- _What this task involves_
Retype each line exactly as it stands, beginning at the first line of the material and finishing with the line that contains "Task: Click the green VP res view icon".

[Dataset records Boundary: Start]

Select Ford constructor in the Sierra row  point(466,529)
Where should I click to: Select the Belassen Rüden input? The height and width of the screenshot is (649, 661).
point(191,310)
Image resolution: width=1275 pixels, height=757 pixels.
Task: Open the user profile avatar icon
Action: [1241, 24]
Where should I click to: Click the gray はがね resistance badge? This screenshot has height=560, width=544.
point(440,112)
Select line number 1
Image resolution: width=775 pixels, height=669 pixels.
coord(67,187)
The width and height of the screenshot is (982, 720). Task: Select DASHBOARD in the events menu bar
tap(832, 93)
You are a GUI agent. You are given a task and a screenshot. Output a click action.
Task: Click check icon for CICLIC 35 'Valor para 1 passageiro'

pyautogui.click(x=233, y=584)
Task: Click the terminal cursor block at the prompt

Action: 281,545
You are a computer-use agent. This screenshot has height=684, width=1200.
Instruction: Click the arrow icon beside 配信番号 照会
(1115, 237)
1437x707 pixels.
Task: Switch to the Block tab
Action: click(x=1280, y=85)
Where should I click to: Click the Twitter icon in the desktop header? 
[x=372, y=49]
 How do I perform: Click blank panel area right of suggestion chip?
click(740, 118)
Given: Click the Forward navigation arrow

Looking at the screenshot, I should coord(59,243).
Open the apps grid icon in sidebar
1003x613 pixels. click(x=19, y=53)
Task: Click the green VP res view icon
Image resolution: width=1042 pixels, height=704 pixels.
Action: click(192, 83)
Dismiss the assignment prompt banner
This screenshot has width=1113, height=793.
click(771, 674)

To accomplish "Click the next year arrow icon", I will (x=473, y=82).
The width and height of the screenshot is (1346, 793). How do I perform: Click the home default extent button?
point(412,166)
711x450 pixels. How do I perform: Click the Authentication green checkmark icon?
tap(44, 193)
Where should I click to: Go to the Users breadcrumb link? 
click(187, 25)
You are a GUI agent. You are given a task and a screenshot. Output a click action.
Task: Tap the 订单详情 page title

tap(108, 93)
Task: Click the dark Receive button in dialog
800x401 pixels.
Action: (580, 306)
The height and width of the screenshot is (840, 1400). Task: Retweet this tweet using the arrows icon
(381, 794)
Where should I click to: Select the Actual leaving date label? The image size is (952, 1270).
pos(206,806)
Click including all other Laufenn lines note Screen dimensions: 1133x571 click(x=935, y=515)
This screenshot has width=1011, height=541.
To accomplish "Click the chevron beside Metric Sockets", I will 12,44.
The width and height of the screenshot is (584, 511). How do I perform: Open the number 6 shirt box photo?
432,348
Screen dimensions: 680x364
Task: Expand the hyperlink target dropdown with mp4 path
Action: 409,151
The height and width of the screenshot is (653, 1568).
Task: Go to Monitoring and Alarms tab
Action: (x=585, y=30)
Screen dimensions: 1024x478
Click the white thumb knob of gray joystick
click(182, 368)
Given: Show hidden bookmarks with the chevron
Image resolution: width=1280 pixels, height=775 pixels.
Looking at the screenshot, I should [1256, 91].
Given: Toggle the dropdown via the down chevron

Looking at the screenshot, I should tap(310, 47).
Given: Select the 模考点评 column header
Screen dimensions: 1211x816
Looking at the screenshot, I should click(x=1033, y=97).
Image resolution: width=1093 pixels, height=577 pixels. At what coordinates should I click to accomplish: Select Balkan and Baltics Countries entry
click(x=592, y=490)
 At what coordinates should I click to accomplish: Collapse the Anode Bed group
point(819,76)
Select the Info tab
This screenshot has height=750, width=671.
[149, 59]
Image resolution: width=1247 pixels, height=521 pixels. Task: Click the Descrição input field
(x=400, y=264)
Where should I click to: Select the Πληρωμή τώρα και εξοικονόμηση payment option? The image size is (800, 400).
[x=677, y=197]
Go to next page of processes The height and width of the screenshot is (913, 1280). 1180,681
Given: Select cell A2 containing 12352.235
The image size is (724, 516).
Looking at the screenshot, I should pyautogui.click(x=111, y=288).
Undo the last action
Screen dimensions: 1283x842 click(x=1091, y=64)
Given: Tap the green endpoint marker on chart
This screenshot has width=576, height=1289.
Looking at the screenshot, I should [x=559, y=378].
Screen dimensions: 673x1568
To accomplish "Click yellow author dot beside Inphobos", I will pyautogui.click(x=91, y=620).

[Dataset records Boundary: End]

- _Response below_
Select Ford constructor in the Sierra row  point(466,529)
Where should I click to: Select the Belassen Rüden input? The height and width of the screenshot is (649, 661).
point(191,310)
Image resolution: width=1275 pixels, height=757 pixels.
Task: Open the user profile avatar icon
Action: [1241, 24]
Where should I click to: Click the gray はがね resistance badge? This screenshot has height=560, width=544.
point(440,112)
Select line number 1
Image resolution: width=775 pixels, height=669 pixels.
coord(67,187)
The width and height of the screenshot is (982, 720). Task: Select DASHBOARD in the events menu bar
tap(832, 93)
You are a GUI agent. You are given a task and a screenshot. Output a click action.
Task: Click check icon for CICLIC 35 'Valor para 1 passageiro'

pyautogui.click(x=233, y=584)
Task: Click the terminal cursor block at the prompt

Action: 281,545
You are a computer-use agent. This screenshot has height=684, width=1200.
Instruction: Click the arrow icon beside 配信番号 照会
(1115, 237)
1437x707 pixels.
Task: Switch to the Block tab
Action: click(x=1280, y=85)
Where should I click to: Click the Twitter icon in the desktop header? 
[x=372, y=49]
 How do I perform: Click blank panel area right of suggestion chip?
click(740, 118)
Given: Click the Forward navigation arrow

Looking at the screenshot, I should coord(59,243).
Open the apps grid icon in sidebar
1003x613 pixels. click(x=19, y=53)
Task: Click the green VP res view icon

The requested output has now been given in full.